FRAGMENTO DEL DOCUMENTO ->

--

Hasta ahora la división más importante entre los panistas ha dado lugar a la formación de dos grandes grupos que se han manifestado de manera abierta a partir del desacuerdo respecto al alcance de la autoridad presidencial en la vida y en las políticas del partido. Es justamente en este terreno donde se ve con claridad que las discrepancias no son de principio, porque quienes hoy reivindican la autonomía del partido frente a la presidencia de la República, el sexenio pasado le reprochaban al PAN su frialdad en relación con el gobierno Fox, y su rebeldía ante las iniciativas de los amigos del presidente, que poco o nada tenían de panistas. Después de la victoria de Calderón en 2006, Espino quiso defender su autonomía de decisión y la influencia del foxismo dentro del Consejo Nacional frente a la corriente que se ha formado en torno a los panistas en el gobierno. La búsqueda de este objetivo lo condujo en repetidas ocasiones a una confrontación con el presidente de la República, en la que muchos de sus correligionarios vieron un desacato más que un acto de independencia.
Al iniciarse la XX Asamblea Ordinaria la desavenencia se expresó ruidosamente en la rechifla que recibió Espino, y la ovación que, en cambio, los apasionados panistas le dedicaron a Calderón. El espectáculo dio cuenta de los nuevos equilibrios en el seno del PAN, pero la militancia le cobró así al presidente del partido sus repetidos desafíos al presidente de la República, pues consideran injusto que pretenda regatearle su condición de líder del partido, sobre todo después de los muchos desprecios de los foxistas al partido. Los desplantes de Espino también son vistos como inapropiados en vista de las difíciles condiciones en que Calderón asumió la presidencia el pasado 1 de diciembre, y de la existencia de un segmento nada despreciable de la opinión —cerca del 30%— que considera que la última elección presidencial fue fraudulenta.

--

CONSIGNA ->
Indica si cada afirmación coincide con el fragmento sobre el PAN, respondiendo sí o no y citando textualmente las palabras que lo deciden: (a) Espino recibió una ovación al iniciarse la XX Asamblea Ordinaria; (b) Calderón asumió la presidencia el 1 de diciembre; (c) cerca del 30% de la opinión considera fraudulenta la última elección presidencial.

DATOS PROPORCIONADOS ->
--

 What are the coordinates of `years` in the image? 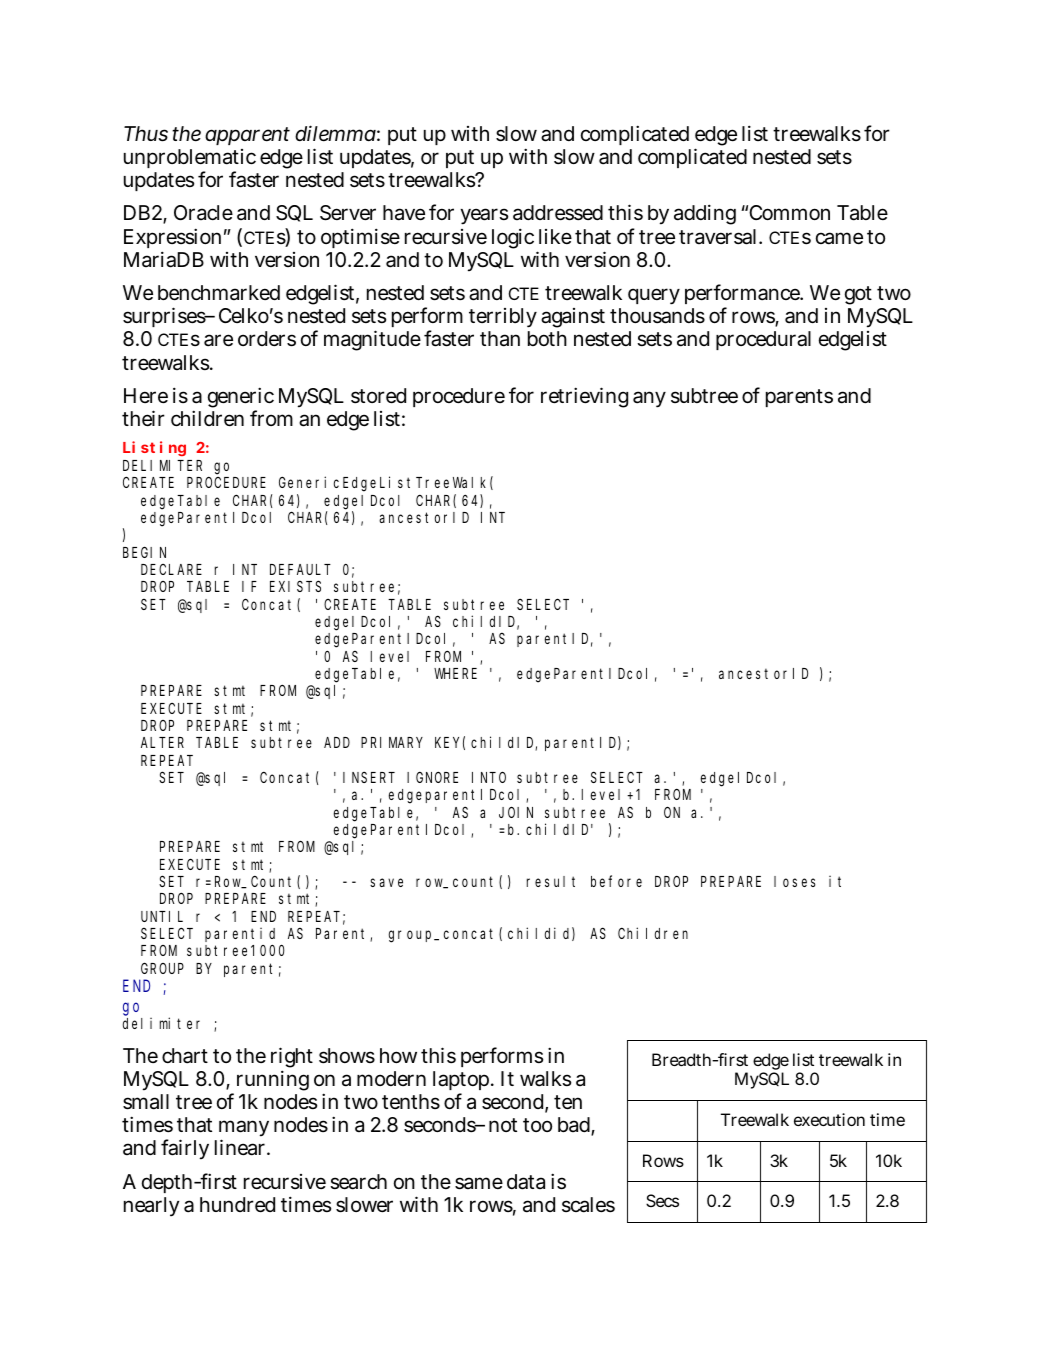 It's located at (484, 216).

--

SOLUCIÓN ->
(a) No: «la rechifla que recibió Espino, y la ovación que, en cambio, los apasionados panistas le dedicaron a Calderón».
(b) Sí: «Calderón asumió la presidencia el pasado 1 de diciembre».
(c) Sí: «un segmento nada despreciable de la opinión —cerca del 30%— que considera que la última elección presidencial fue fraudulenta».